When the weather is warm, we spend more time outdoors. Alas, so do cats, dogs, and wild animals. So what do we as kind, animal-loving humans do? We pet those dogs and cats and even try to befriend the wildlife.
Maybe it’s an animal that appears injured. Maybe it’s a cute dog or cat who you want to befriend. Unfortunately, this desire can lead to dire consequences. It’s only July and we’ve already had nearly 50 animal bite and attack reports in Cowley County. Alarmingly, there are likely many more bite incidents that have not been reported. Some of the injuries have been quite serious.

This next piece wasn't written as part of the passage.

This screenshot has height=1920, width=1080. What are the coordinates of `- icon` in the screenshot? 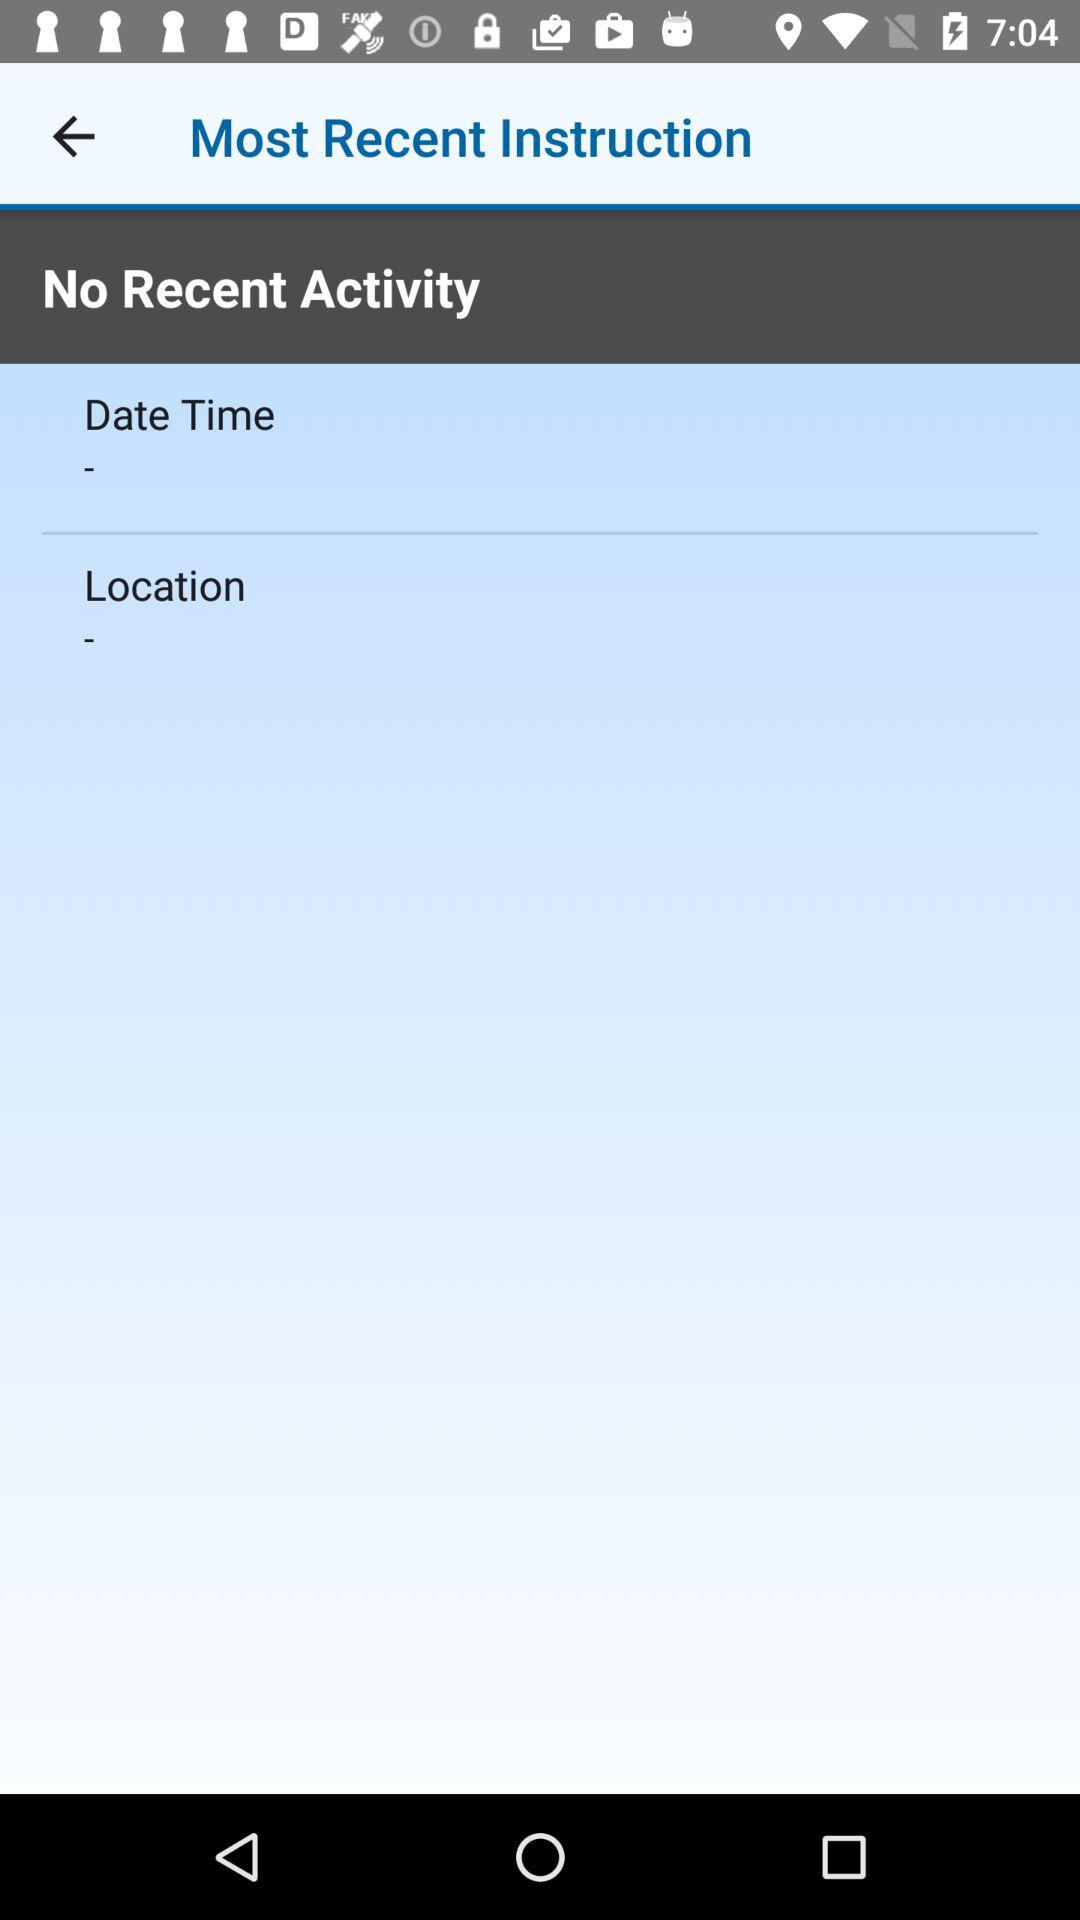 It's located at (540, 636).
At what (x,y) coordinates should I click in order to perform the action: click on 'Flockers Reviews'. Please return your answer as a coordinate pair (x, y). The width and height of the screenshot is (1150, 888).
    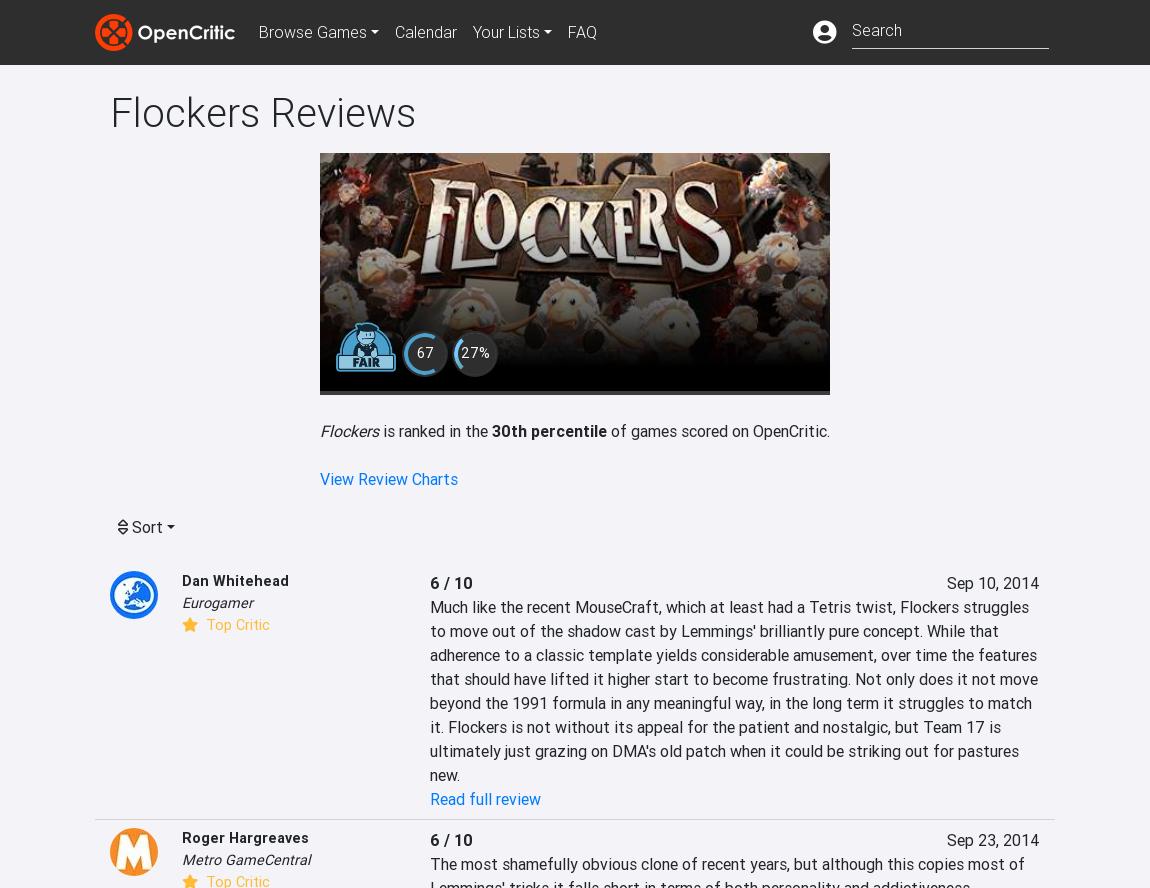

Bites happen when we least expect them and are sometimes beyond the victim’s control. Unrestrained dogs are the culprit of many incidents of injury to humans as well as to other animals. Many times, however, injuries are a direct result of a person’s attempting to handle stray cats, help wildlife, and pet animals that don’t belong to you. While the fear of being bitten or scratched may be enough to make you think twice, the fear of possible rabies infection should stop you in your tracks. Animal to human rabies cases continue to be a very real danger throughout Kansas. So far in 2019, we’ve had 25 documented cases of rabies in animals. Of those, 16 were in skunks.
But don’t think domestic animals are safe. Dogs, cats, cows, horses, and sheep are also included in that number. Remember, while rabies is 100 percent fatal, it is also 100 preventable preventable.
So what can you do to protect yourself? It’s really quite simple. Don’t try to pet or handle stray or unfamiliar animals. If you believe a wild animal is injured or needs assistance, call the authorities. Both Winfield and Arkansas City have animal control officers trained to handle these situations. If you have a problem with stray cats or a stray dog, call animal control through your local police station.
As a pet owner, there are simple steps you can take to keep your pet, your family, your neighbors, and yourself safe. First and foremost, ensure your pet is current on all its vaccinations, including rabies. This protects your pet in the event a rabid skunk or other animal comes into contact with them. It protects your neighbors and family by ensuring your pet will not bring home a deadly virus.
Have your pets spayed or neutered to avoid unwanted puppies or kittens, hence, reducing the chance of strays. And keep your pet in a secured fence when it is outside and on a leash during walks. This ensures it doesn’t fight with other animals, chase a child on a bike, or cause other harm to people or animals.
Thomas Langer is the Cowley County Public Health Officer.